__AIM OF THE TASK__
Give the count of lines in the entries that include "screenshot", and write nothing besides it.

START EXERCISE INPUTS

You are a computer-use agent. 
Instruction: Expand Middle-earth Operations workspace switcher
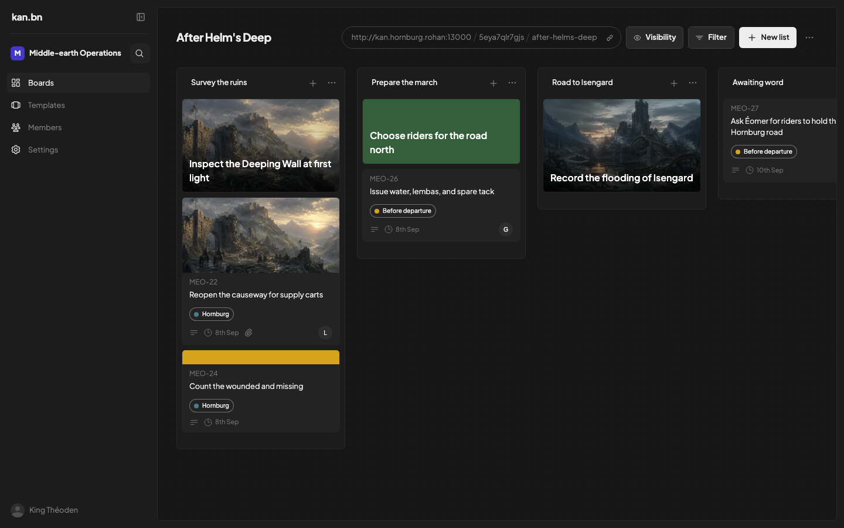(x=66, y=53)
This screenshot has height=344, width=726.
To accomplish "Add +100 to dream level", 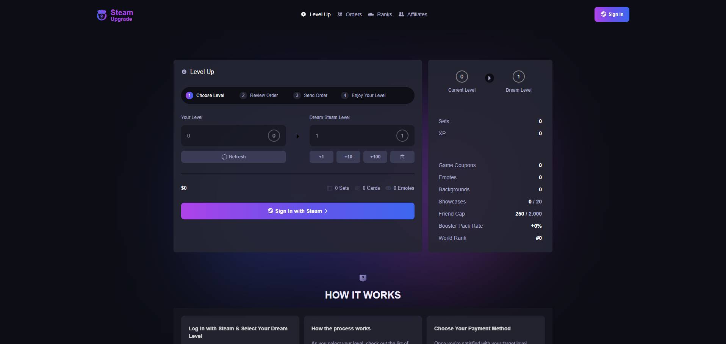I will (375, 157).
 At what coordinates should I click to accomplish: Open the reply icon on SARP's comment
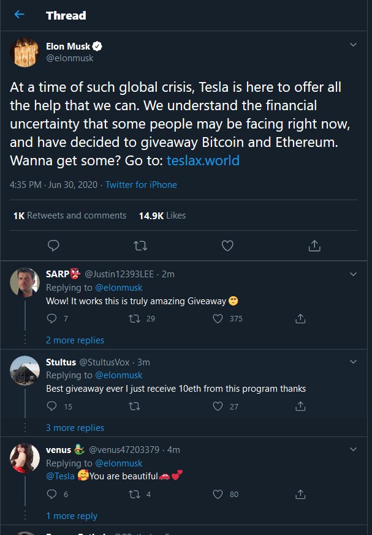coord(51,318)
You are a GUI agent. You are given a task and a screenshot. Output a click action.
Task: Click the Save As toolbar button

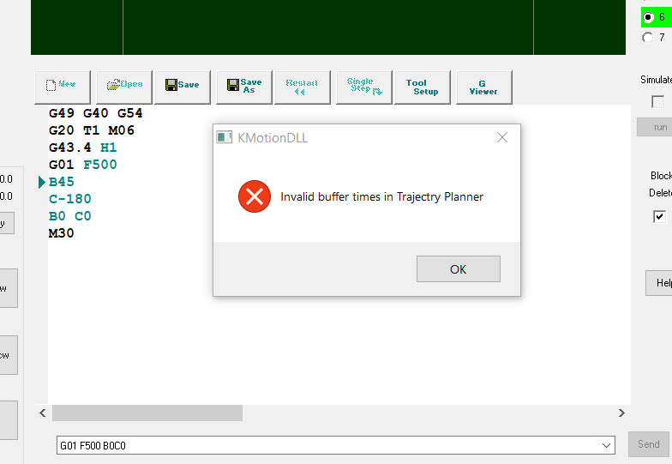(x=243, y=86)
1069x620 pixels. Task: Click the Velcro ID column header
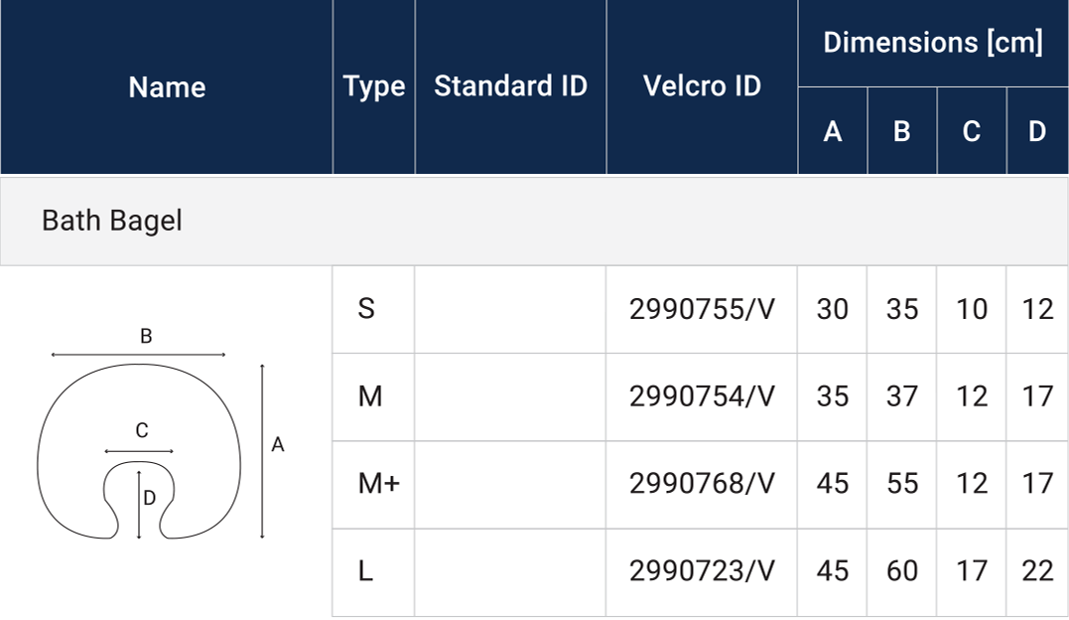[702, 86]
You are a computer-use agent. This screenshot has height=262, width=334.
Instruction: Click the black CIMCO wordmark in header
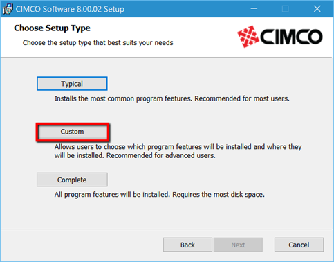[x=291, y=37]
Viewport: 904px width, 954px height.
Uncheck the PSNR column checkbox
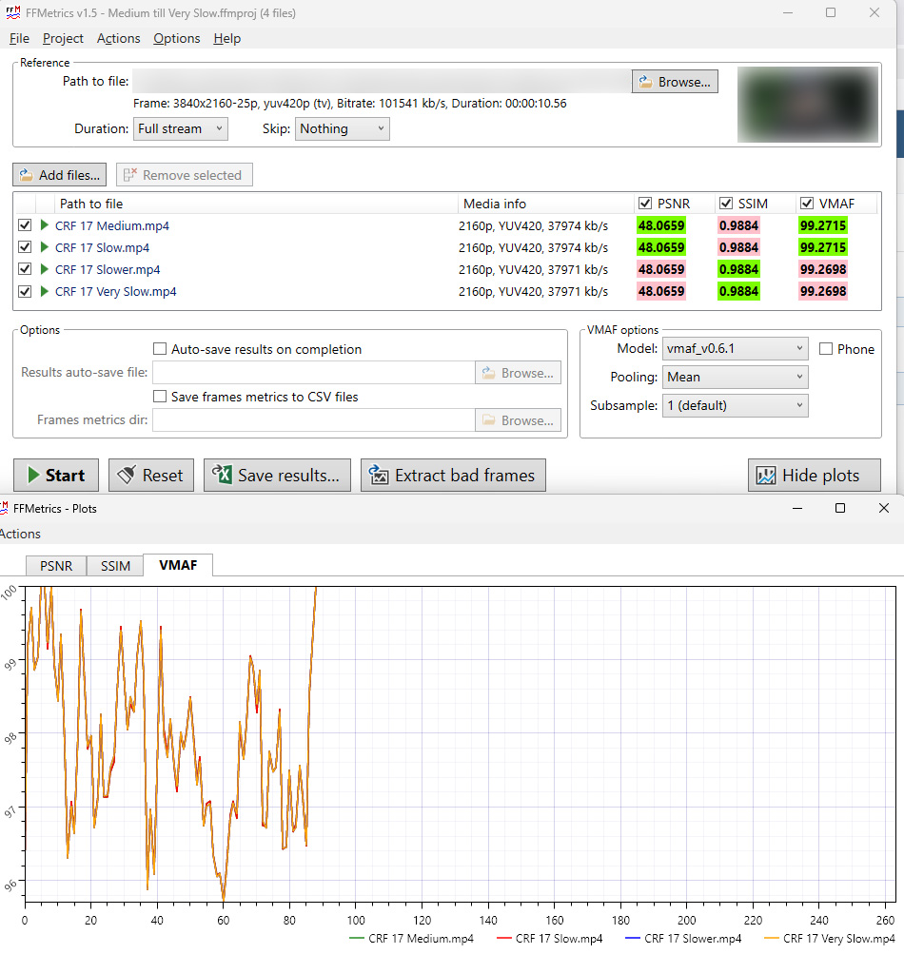[x=646, y=204]
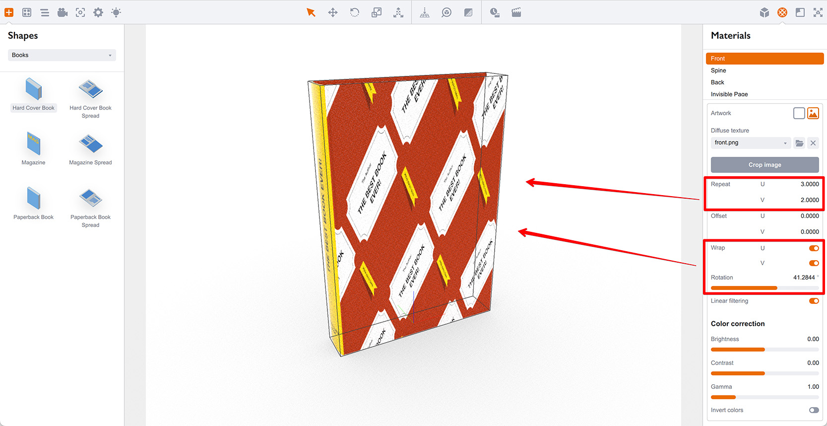Open the camera settings icon
Image resolution: width=827 pixels, height=426 pixels.
coord(63,12)
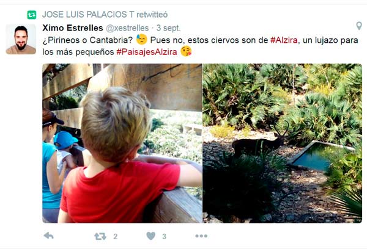Retweet this tweet via the arrows icon
Viewport: 367px width, 249px height.
click(x=100, y=236)
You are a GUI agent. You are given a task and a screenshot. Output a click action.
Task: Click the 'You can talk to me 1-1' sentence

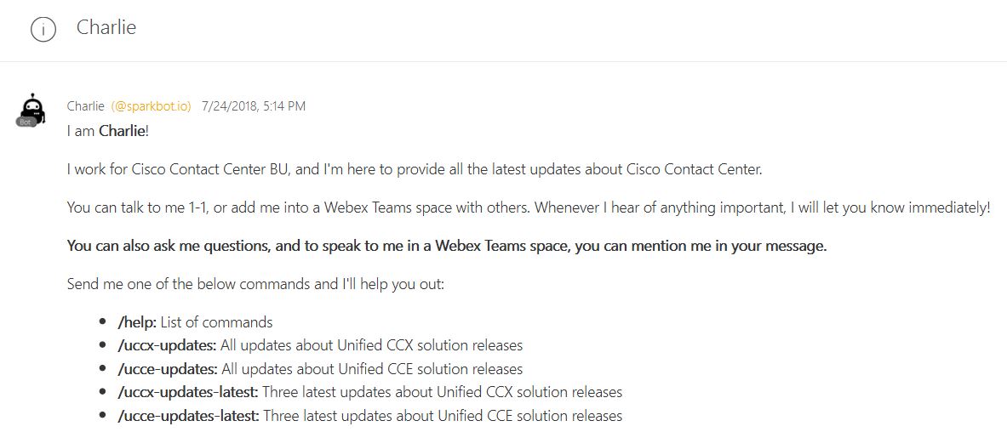pyautogui.click(x=528, y=207)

END EXERCISE INPUTS

__OUTPUT OF THE EXERCISE__
4